• **GIVEN PROBLEM**: Copy out the rows below word for word, from the line with "Identify the click" through the line with "2018年会刊 (293, 393)", both included.

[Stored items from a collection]
---------------

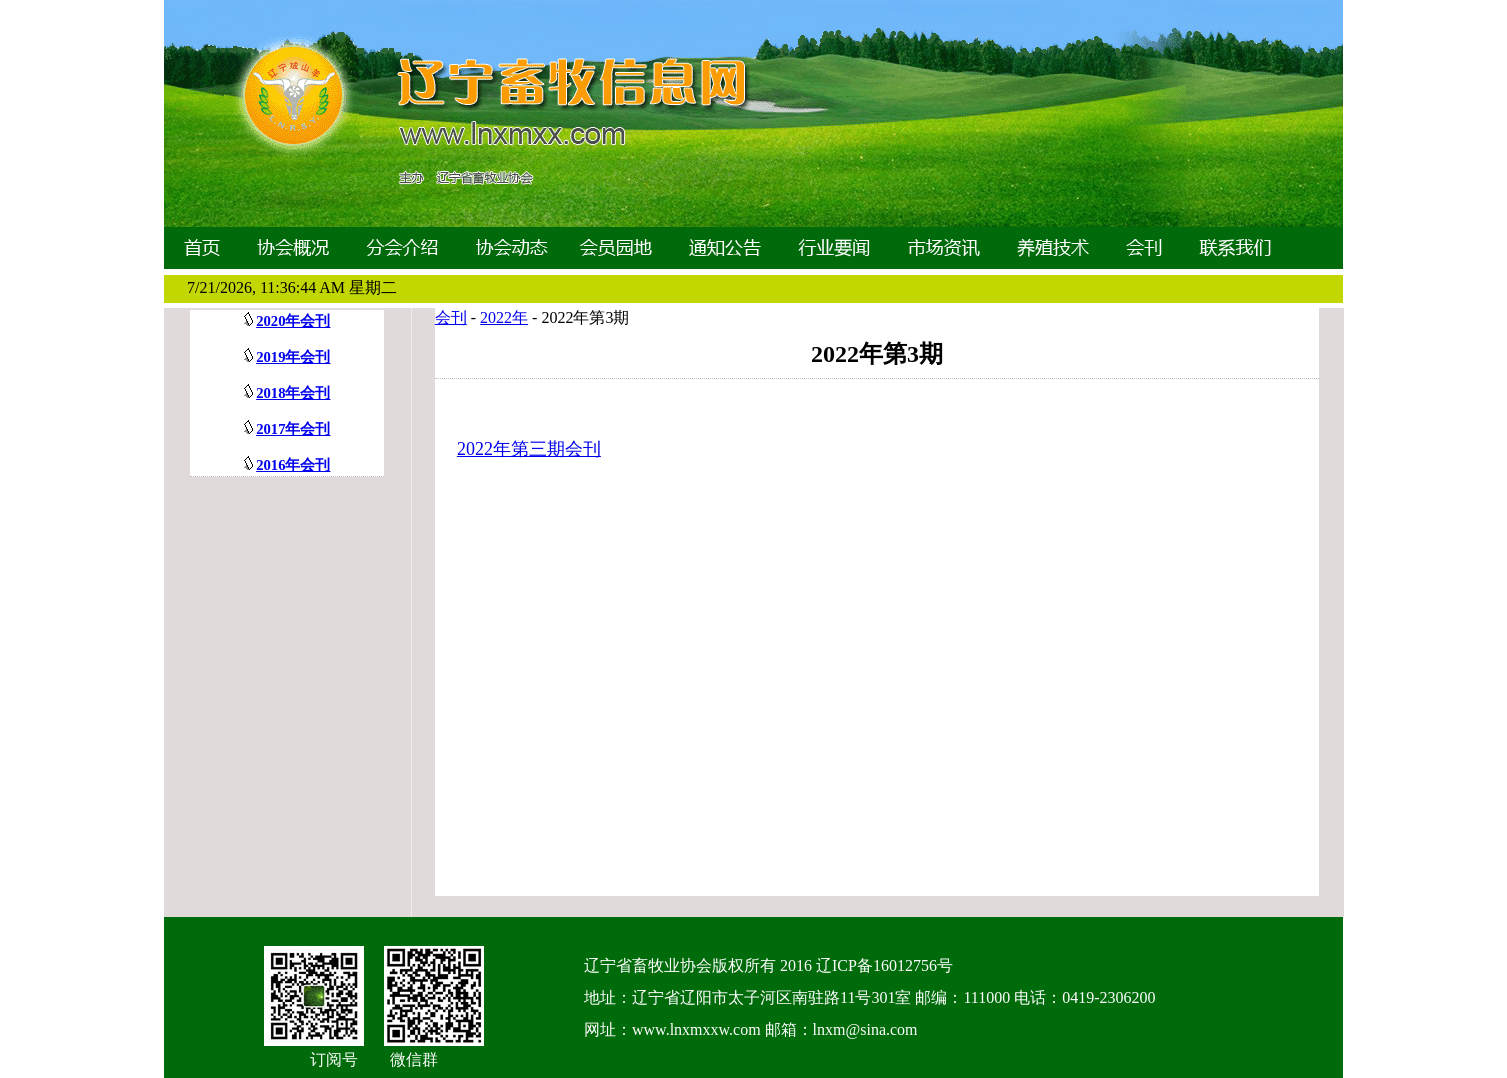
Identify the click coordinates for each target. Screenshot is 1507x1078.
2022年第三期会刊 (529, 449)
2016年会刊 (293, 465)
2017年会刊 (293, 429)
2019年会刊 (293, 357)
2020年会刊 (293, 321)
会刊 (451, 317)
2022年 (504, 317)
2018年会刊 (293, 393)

---------------

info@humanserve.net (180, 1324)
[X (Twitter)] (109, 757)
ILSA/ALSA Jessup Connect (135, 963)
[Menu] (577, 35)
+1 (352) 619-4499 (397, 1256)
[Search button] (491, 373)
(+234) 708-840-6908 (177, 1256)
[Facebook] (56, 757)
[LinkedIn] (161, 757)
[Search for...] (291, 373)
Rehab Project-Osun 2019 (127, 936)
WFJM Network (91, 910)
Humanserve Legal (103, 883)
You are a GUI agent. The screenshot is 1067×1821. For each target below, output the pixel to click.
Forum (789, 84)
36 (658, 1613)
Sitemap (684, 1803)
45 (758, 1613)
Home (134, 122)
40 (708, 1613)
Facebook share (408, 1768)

---------------

• **TASK RESULT**:
Identify the click coordinates for each target. Screenshot is 1507x1078.
2022年第三期会刊 (529, 449)
2016年会刊 (293, 465)
2017年会刊 (293, 429)
2019年会刊 (293, 357)
2020年会刊 (293, 321)
会刊 (451, 317)
2022年 (504, 317)
2018年会刊 (293, 393)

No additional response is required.